Prime Minister Benjamin Netanyahu speaking at the opening of the United States embassy in Jerusalem, May 14, 2018.
(photo credit: MARC ISRAEL SELLEM)
WASHINGTON – Evangelical Christians, or “People of the Book,” are more appreciative of Donald Trump’s decision to move the US Embassy in Israel from Tel Aviv to Jerusalem than are American Jews, the president asserted this week.
In an interview on a Christian broadcast network with Mike Huckabee, the father of his press secretary, Trump said he has received more notes of thanks from the large Christian American community that has served as his political base than the small American Jewish community, which historically votes Democratic.
“You know who really likes it the most is the Evangelicals,” Trump said. “I’ll tell you what, I get more calls of ‘thank you’ from Evangelicals, and I see it in the audiences and everything else, than I do from Jewish people. And the Jewish people appreciate it, but the Evangelicals appreciate it more than the Jews, which is incredible.”
Huckabee, who advocated for the embassy move throughout his own political career and who identifies as an Evangelical, replied by suggesting the move affected Christians more than Jews.
“It’s not a surprise though, Mr. President, because Evangelicals are people of the book,” Huckabee said. “And they believe you kept a promise, were fulfilling really a 3,000-year-old commitment to recognize Jerusalem as the capital.”
Huckabee attended the embassy opening in May, at which several Evangelical figures spoke and offered prayers.
Trump announced the embassy move in December, when he also formally recognized Jerusalem as the Israeli capital – a move condemned worldwide, except in Israel itself, where a large majority embraced the decision.

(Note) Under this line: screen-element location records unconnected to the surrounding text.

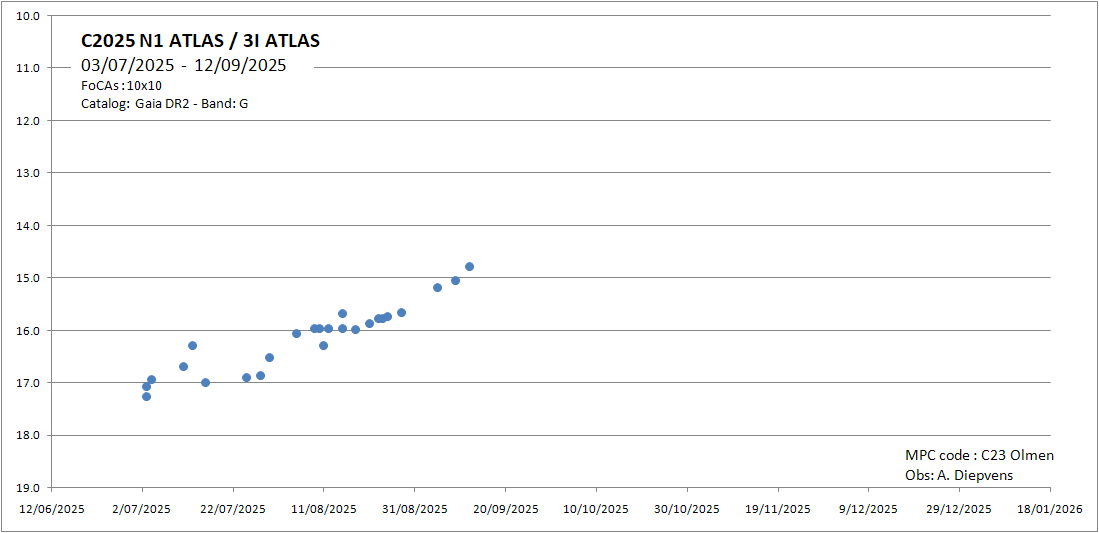
Task: Select the Obs: A. Diepvens text
Action: 958,475

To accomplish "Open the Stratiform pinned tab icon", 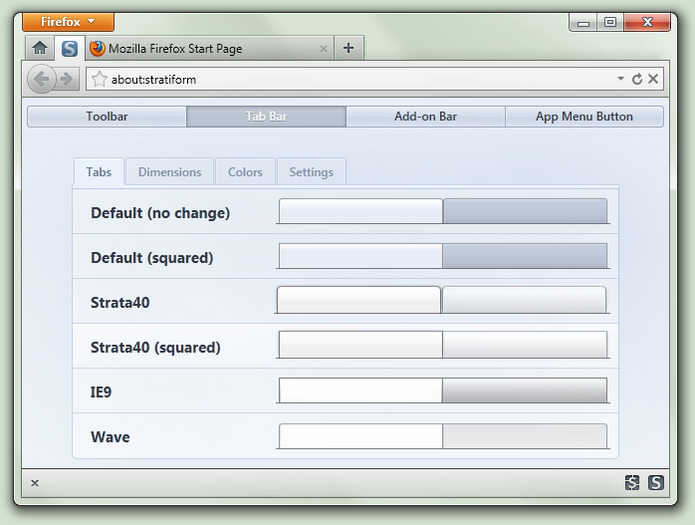I will [x=69, y=48].
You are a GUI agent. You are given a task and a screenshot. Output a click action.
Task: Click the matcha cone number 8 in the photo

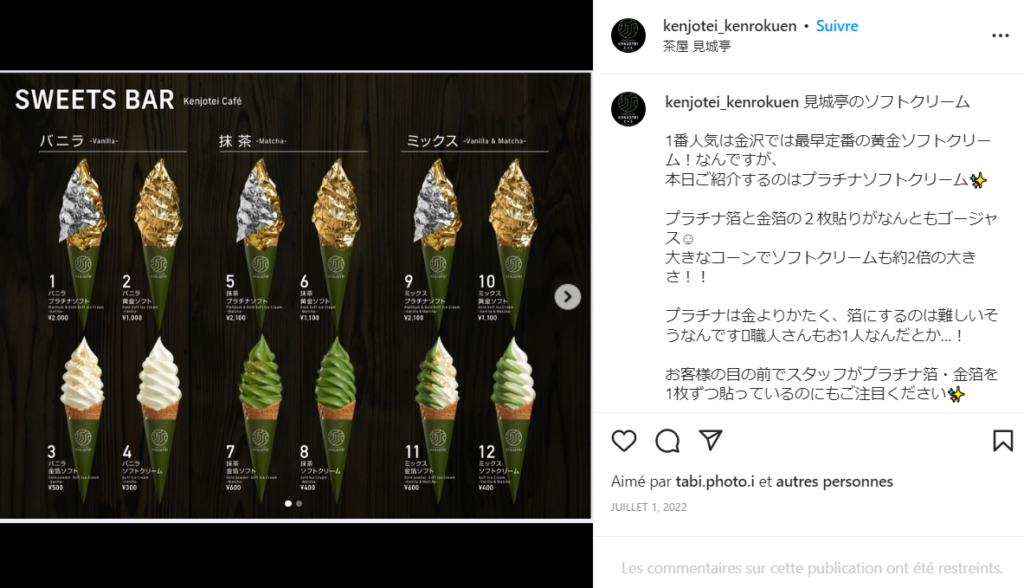pos(336,418)
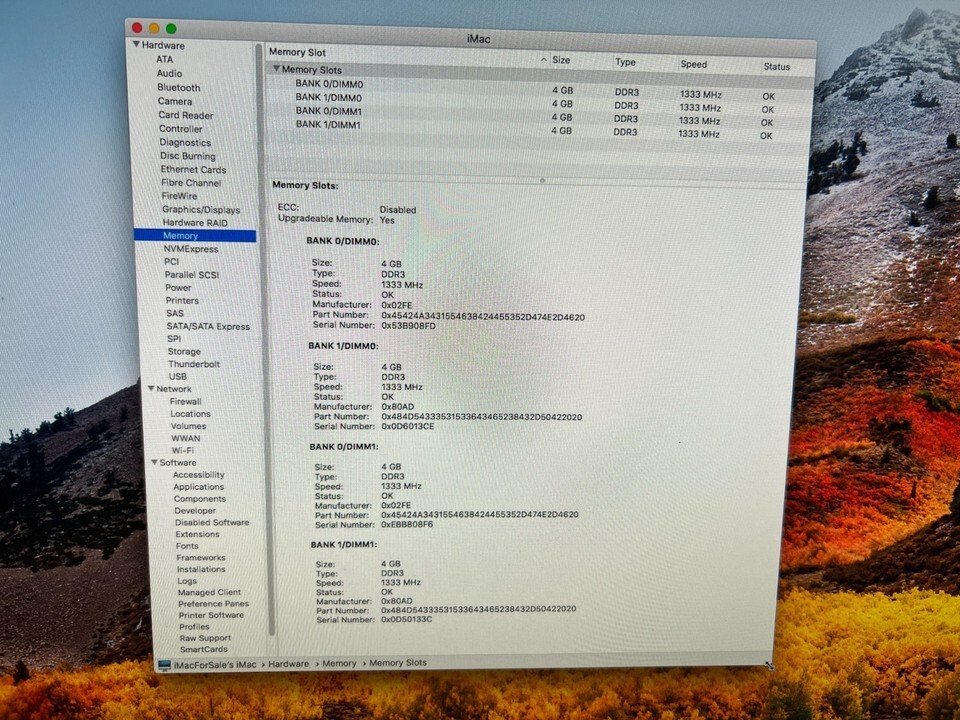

“I think it’s a nice thing to say because it really affects Jewish people in theory more, but as you say, people of the book, people of the Bible,” Trump said. “But the Evangelicals really appreciate it and that makes me feel good.”
According to recent surveys, three out of four Evangelical Christians support the Republican president. That contrasts with minimal support for Trump amongst American Jews, who in 2016 voted for his Democratic opponent, Hillary Clinton, nearly three to one.
Trump administration officials say his decision to move the embassy does not prejudge sovereignty over the ancient city, which is claimed by both Jews and Palestinians as their capital.